Two years ago when Trailer High was ending its first semester, a new tradition was born. Trailers were cramped, and most of us were growing cranky and weary. Administration asked us what could be done to make school more pleasant for the students and staff. (Margarita machines were out. I asked. I think I was joking.)
I had witnessed my T.A., who was fairly new to our school system before the tornado, burst into tears when she saw a fellow classmate she hadn't seen the entire first semester. There were new teachers at Trailer High who didn't know any of us because we never saw them.

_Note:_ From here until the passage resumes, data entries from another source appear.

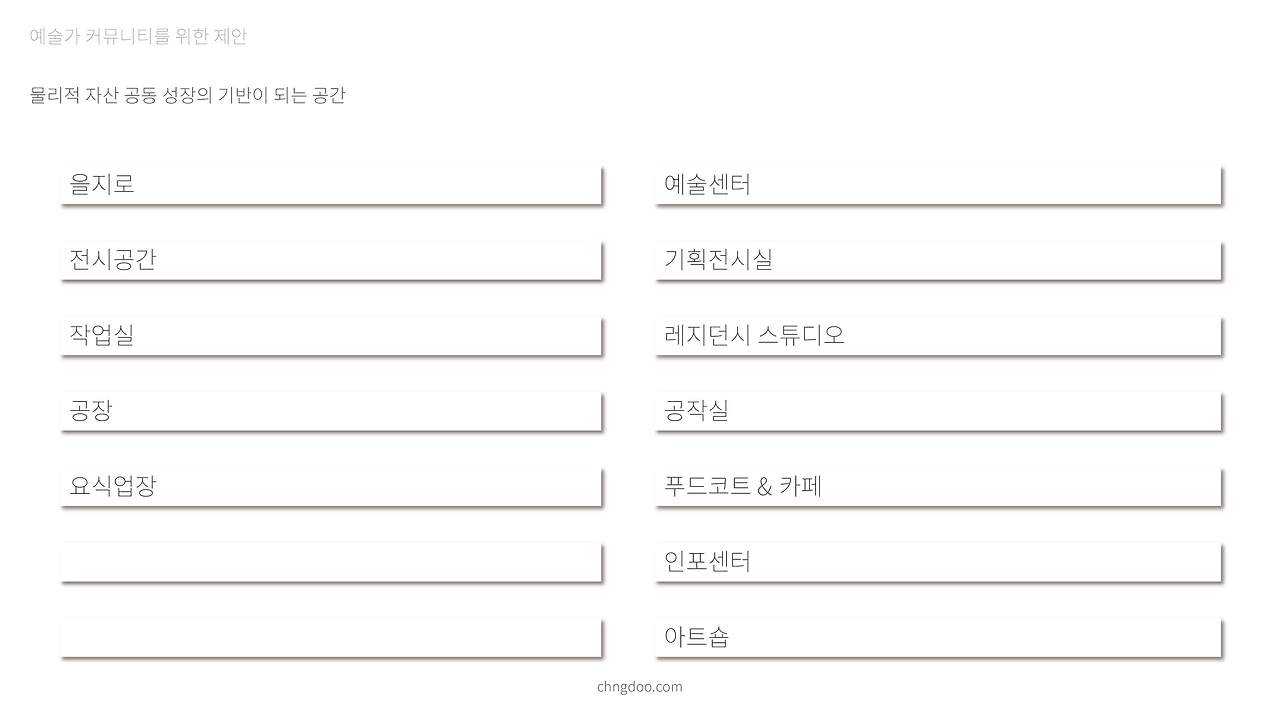Select the 레지던시 스튜디오 box
The height and width of the screenshot is (720, 1280).
(x=939, y=336)
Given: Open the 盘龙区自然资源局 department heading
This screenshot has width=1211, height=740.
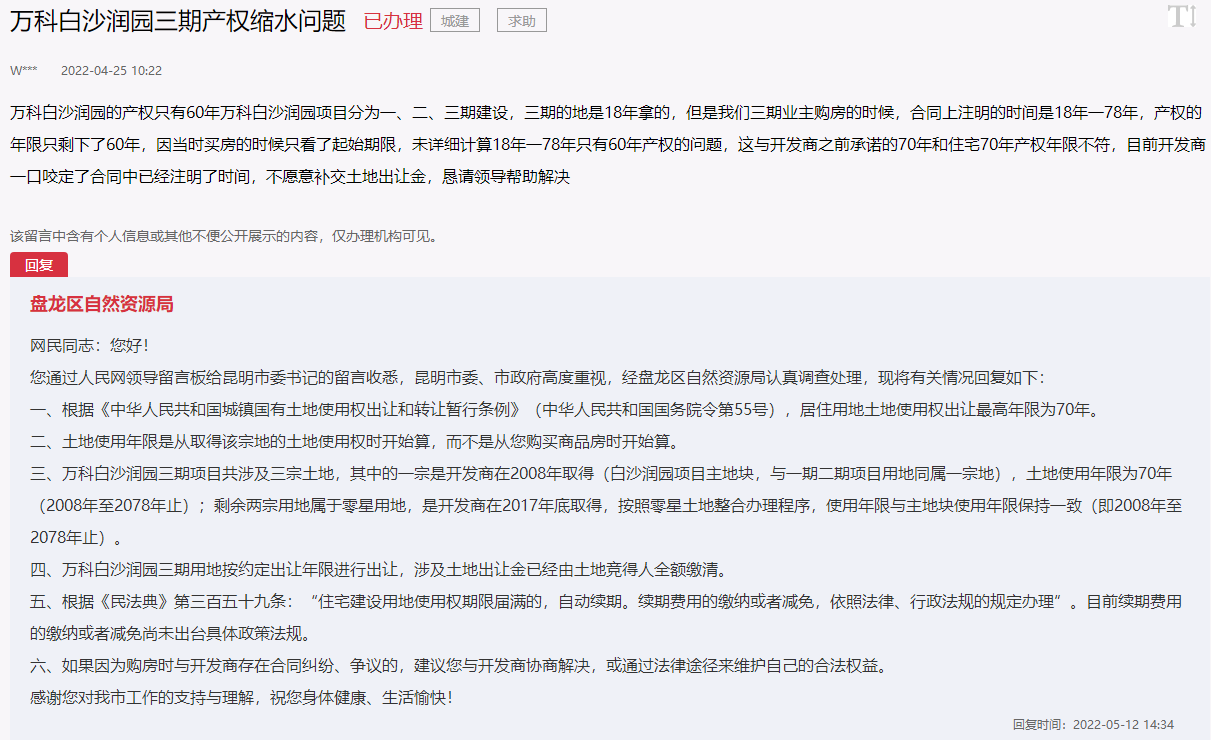Looking at the screenshot, I should 101,304.

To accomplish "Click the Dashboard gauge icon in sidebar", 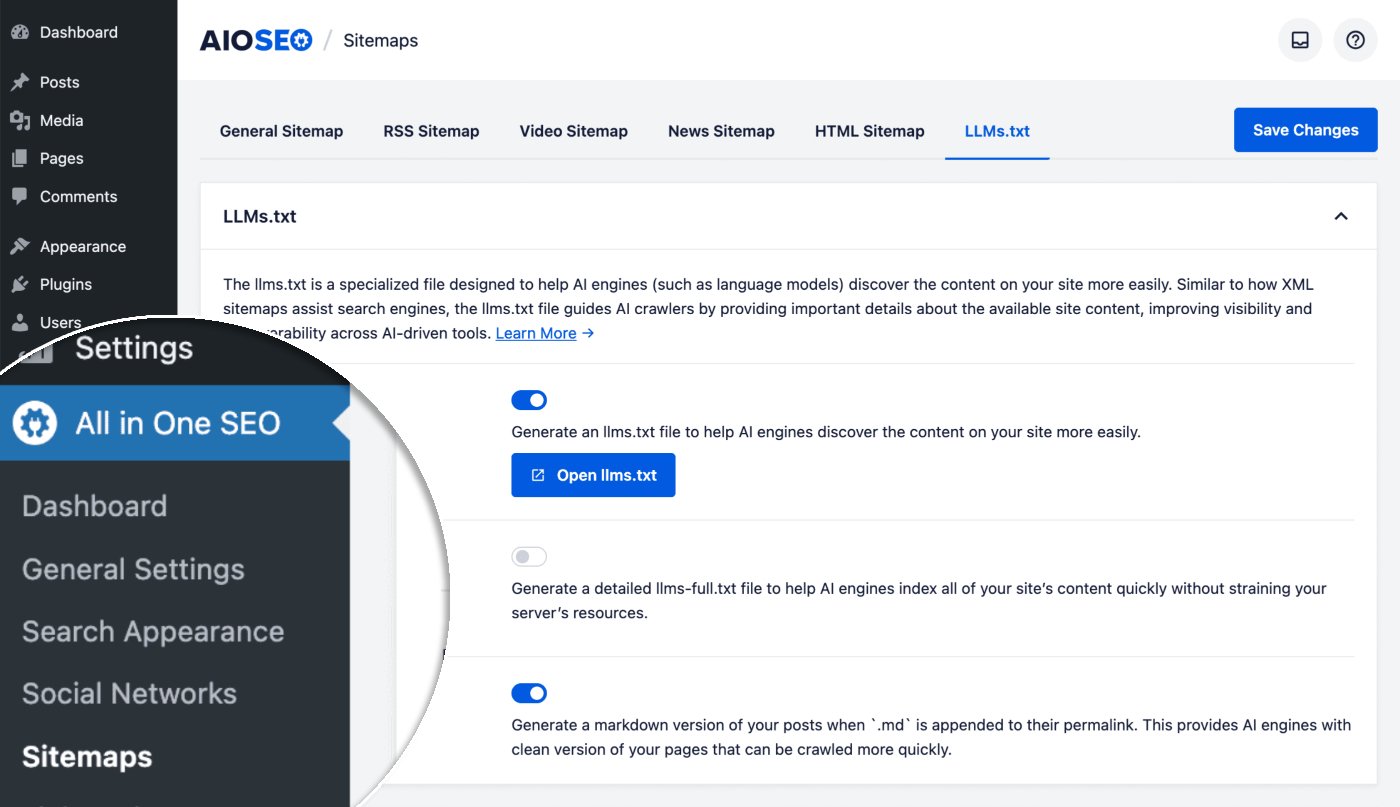I will coord(19,32).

Administration came up with a plan to get us all together. Their brainstorm was to run our assembly schedule once a month, without an assembly. The 5th period, which was long with lunch in it anyway, would be one long free period. Students would eat in our cafeteria for the first 30 minutes and then have about 50 minutes to socialize.

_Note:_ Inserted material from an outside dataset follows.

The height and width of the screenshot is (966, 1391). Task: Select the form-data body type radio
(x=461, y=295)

The staff would chip in money to have our own lunch catered. Several of us rotated parking lot duty to check on students.
Watching weather forecasts was important, as students would spend their long lunch outside.
I can't begin to tell you how successful these long lunch periods were. Frisbees, footballs, and grills drew our students to the parking lot. (Yes, they were supposed to eat in the cafeteria, but many of them opted to grill hot dogs and hamburgers.) They sat in the grass or on decks. They rolled down the windows in a car and blasted the radio.
Seniors, who have open lunch anyway, had time to drive to neighboring towns and hit up Pizza Hut or other eating establishments.
Kids didn't want to screw up this privilege, so there were few behavior problems. The rules were spelled out: underclassmen had to stay on school property, and they couldn't be in their vehicles.
Eventually, Moms, Dads, and siblings began delivering pizzas or subs to their students. It really became a monthly celebration; one we all eagerly anticipated.
Most of us figured that moving into the new building might bring a halt to long lunches, but administration knows a perk when they see one.
Today, we have our first long lunch in the new school. We have a beautiful new building with a nice plaza area out front. That's where the grills are to be set up. Hopefully, some of our FFA picnic tables will put in an appearance.
I know the kids see each other now and don't need the long lunch as much as they did in trailers, but I think they look forward to an hour of just hanging out with their friends.
Survival could be the theme of today's celebration! The trailer days are done. We have a wonderful new building. We see each other in the halls and gathering areas; yet administration is still making time for us to find fun in fellowship.
See why I love my job? Tiny Town High emphasizes education, but it realizes the importance of being there for each other.
This is one tradition we started in the trailers and happily take into the new Tiny Town High.